PROVIDED TEXT:
........

- Born: 15 January 1958 (age 67) Torquay, Devon, England
- Occupation(s): Musician, composer, Conductor, arranger
- Instrument: Piano
- Years active: 1975–present
- Labels: Classical, jazz, jazz fusion, pop, rock
- Website: johnjansson.com

= John Jansson (composer) =

John Jansson (born 15 January 1958) is a British conductor, composer, arranger and pianist.

==Biography==

John Denis Ingvar Jansson was born in Torquay, Devon, the son of a Swedish musician and an English singer. He was educated at University College School in Hampstead, and then trained at the Royal Academy of Music and Trinity College of Music, where his tutors included Alexander Kelly, Alfred Kitchin, Bernard Keefe and Paul Patterson.

==Career==
John Jansson has conducted several productions at the Royal National Theatre, among them Sondheim's Sunday in the Park with George (Olivier Award) and Brecht's The Resistible Rise of Arturo Ui (with Antony Sher). At the Royal Opera House's Linbury Studio Theatre he conducted the London premiere of John Adams's I Was Looking at the Ceiling and Then I Saw the Sky (also at the Huddersfield Contemporary Music Festival), and he was the conductor for Bernstein's Trouble in Tahiti and Barber's A Hand of Bridge (Southwark Playhouse), Marc Blitzstein's The Cradle Will Rock (Battersea Arts Centre) and Mel Smith's The Gambler (Jermyn Street Theatre). As composer, he composed the scores for the York Mystery Plays, productions at the Donmar Warehouse and King's Head Theatre, and community projects in Banbury, Kilburn and Bridlington. He also collaborated with Stephen Sondheim on a presentation of Sondheim's unpublished songs at the National's Lyttelton Theatre.

........

DATA:
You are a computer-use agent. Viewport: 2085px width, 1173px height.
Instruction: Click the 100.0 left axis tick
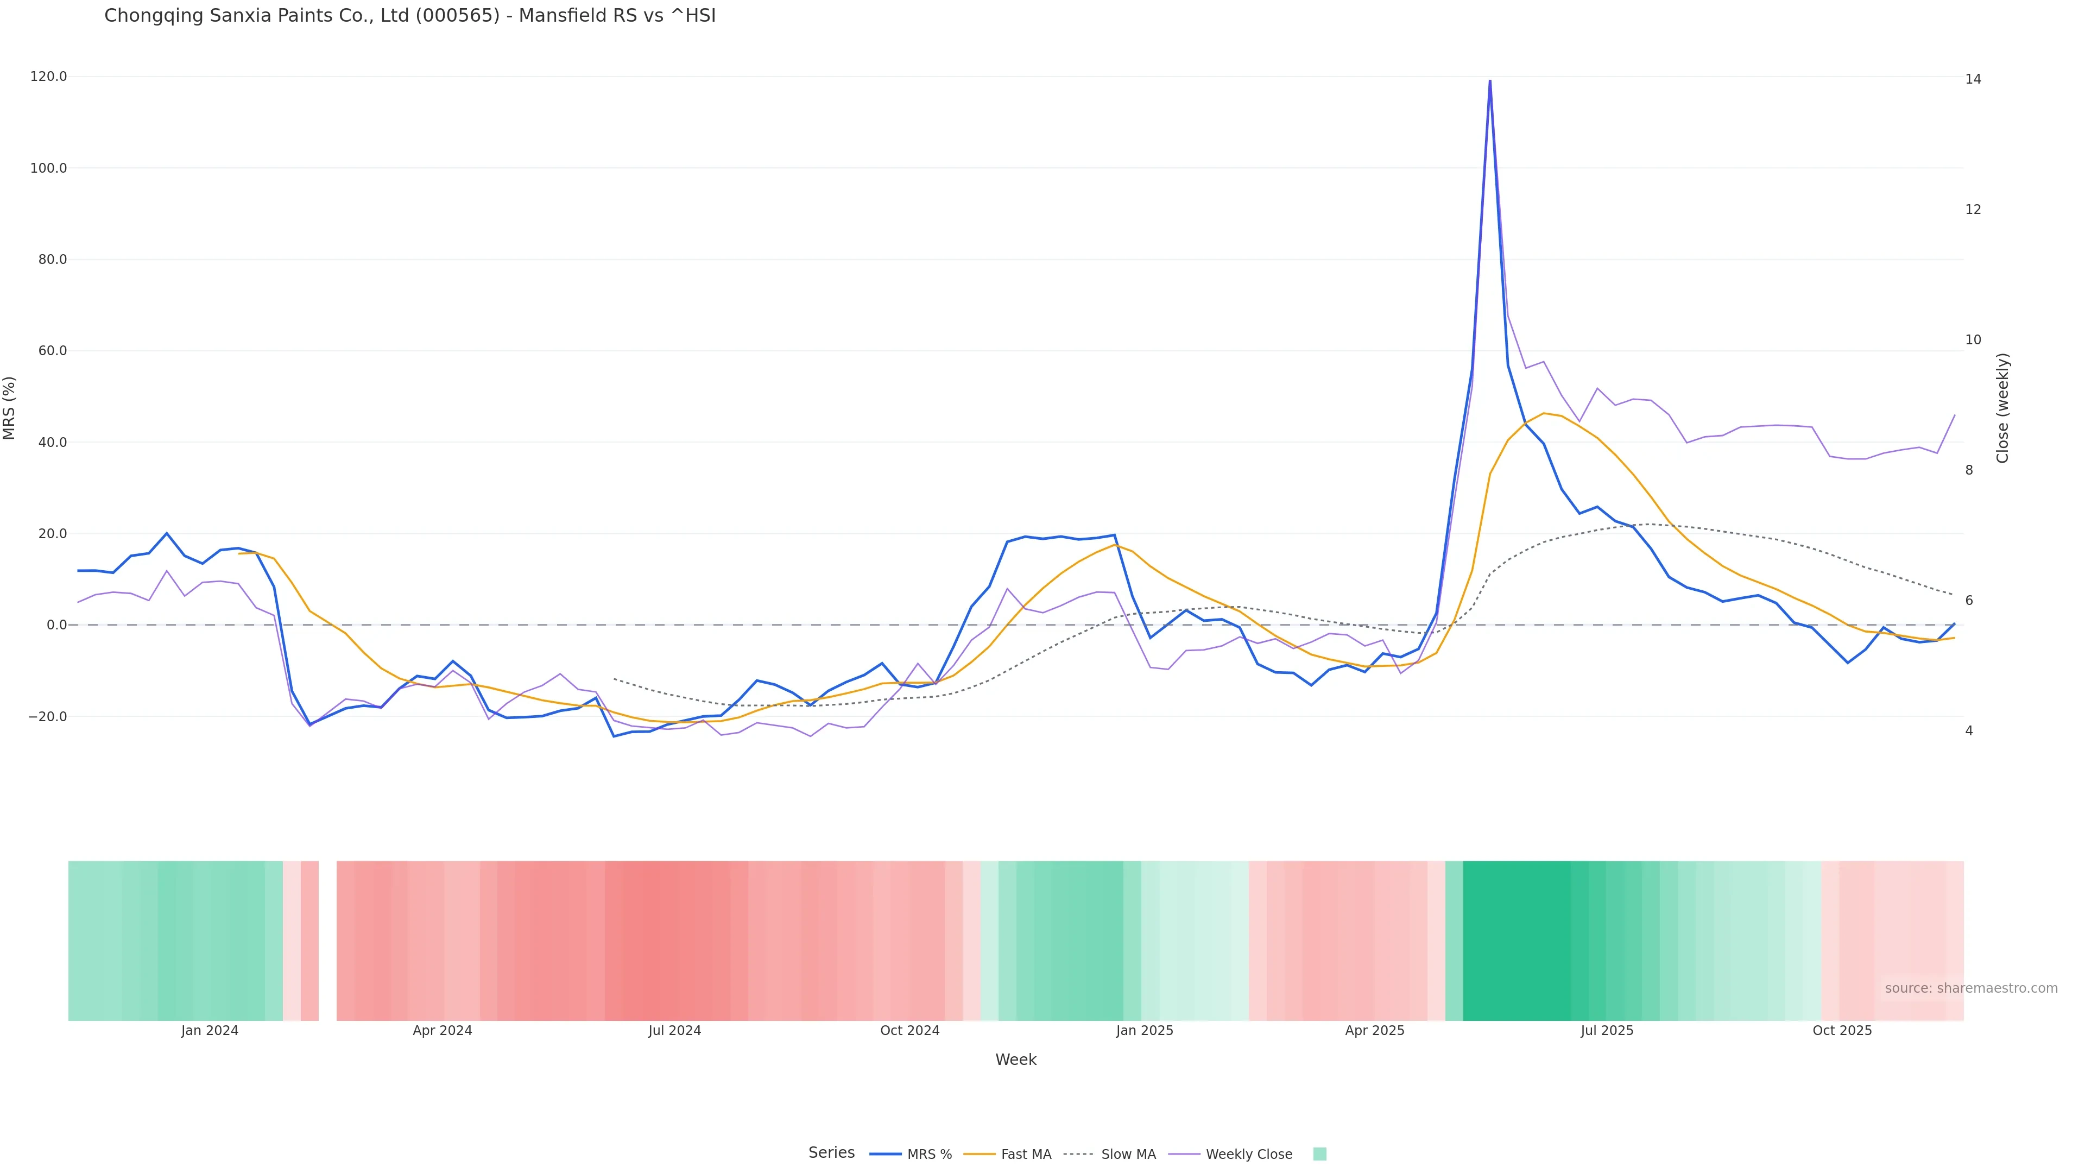[x=48, y=168]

........

INSTRUCTIONS:
1. Reproduce everything in the John Jansson article from "- Born: 15 January" down to "arranger and pianist.", word for word.
2. List every tutor the John Jansson article names from his training at the Royal Academy of Music and Trinity College of Music.

FINAL ANSWERS:
1.
- Born: 15 January 1958 (age 67) Torquay, Devon, England
- Occupation(s): Musician, composer, Conductor, arranger
- Instrument: Piano
- Years active: 1975–present
- Labels: Classical, jazz, jazz fusion, pop, rock
- Website: johnjansson.com

= John Jansson (composer) =

John Jansson (born 15 January 1958) is a British conductor, composer, arranger and pianist.

2.
- Alexander Kelly
- Alfred Kitchin
- Bernard Keefe
- Paul Patterson